# Ryobi Trimmer wont start



## Davok64 (Jun 9, 2010)

Hi Folks,

I'm new to this forum but it certainly seems to be the place for advice.

My problem is that my Ryobi Trimmer/Bush Cutter won't start. I have recently replaced the starter cord (which was a right pain) using directions from a YouTube video. The guy on there did it in 8 minutes - it took me about 8 attempts!!!

Anyway, after eventually getting the starter cord replaced, it now won't start. I thought I might have flooded it or something so left it for a day to see if it would clear. But still no luck.

Any ideas on what the problem might be? After searching on here, it might be the carb - but I don't know what that is.

Any advice gratefully accepted.


Cheers, 

David


----------



## billsmowers (Mar 21, 2008)

Remove The Kill Wire From The Ignition Coil Just To Rule This Out As I Have Seen A Traped Wire Kill The Spark. That Is If You Do Not Have Spark What Was It Like Befo The Recoil Repair Did It Start Easy?

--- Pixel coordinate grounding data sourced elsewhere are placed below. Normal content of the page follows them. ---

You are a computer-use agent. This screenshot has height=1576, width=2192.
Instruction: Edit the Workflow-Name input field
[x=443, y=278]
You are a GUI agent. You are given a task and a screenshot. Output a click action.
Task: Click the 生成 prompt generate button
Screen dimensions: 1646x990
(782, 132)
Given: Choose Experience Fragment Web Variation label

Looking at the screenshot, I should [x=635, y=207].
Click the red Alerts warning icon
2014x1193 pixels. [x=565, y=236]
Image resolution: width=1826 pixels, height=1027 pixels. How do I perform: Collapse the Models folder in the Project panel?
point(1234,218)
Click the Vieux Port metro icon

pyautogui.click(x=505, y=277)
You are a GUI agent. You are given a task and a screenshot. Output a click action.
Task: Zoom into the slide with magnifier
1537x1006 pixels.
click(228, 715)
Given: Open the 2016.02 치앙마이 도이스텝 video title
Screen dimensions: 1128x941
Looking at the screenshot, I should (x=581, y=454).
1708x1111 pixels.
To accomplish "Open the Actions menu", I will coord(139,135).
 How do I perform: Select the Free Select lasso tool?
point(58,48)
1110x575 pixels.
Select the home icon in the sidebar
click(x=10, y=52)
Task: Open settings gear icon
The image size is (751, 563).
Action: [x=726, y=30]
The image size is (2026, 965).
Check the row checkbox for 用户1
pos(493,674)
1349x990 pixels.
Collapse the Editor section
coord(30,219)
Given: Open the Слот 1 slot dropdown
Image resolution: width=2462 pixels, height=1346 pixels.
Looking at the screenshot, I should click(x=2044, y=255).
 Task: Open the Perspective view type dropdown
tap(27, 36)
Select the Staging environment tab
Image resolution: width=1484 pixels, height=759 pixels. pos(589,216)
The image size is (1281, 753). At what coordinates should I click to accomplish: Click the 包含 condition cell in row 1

Also The Model Of The Timmer Will Help Us Idenify The Machine

Bill


----------



## buck53545 (Jun 12, 2010)

check for spark and has it ran this year before this issue. I have had many that need carb kits they are a pain to rebuild just alittle but watch for the small spring if you do attempt to do it.


----------



## glenjudy (Aug 26, 2006)

Davok64 said:


> After searching on here, it might be the carb - but I don't know what that is.
> 
> 
> David


You don't know what a 'carb' is ??


----------



## buck53545 (Jun 12, 2010)

Davok if you dont know much about the carb on this machine it would be worth taking it to a local repair shop it isnt a big job but there a a few screws and stuff you would have to take a very close look at. The carb is located byhind the air cleaner and has the choke that comes out of it. if you remove the air cleaner cover there are two screws that hold it in and two fuel lines that attach to it. one is for fuel coming one is for fuel going. keep track of which is which then there is a throttle wire that would come off you remove these by holding the wire and pressing the throttle they will slip out you will see what I am talking about if you try this. the the carb you just take apart. watch maybe inside at a lighted work bench and take your time by a carb kit if you have spark and take you time you will save your self money and feel good when you fix it. the is a diaphram in there and a needle these need replacing if you have spark. The diaphram works as a fuel pump if it has some dry rot it wont pump fuel. and the needle is a good bet since it is a 2 cycle and has probally been sitting a short time. and with hte ethonal in the gas now adays it doesnt quiet work well with small engines.


----------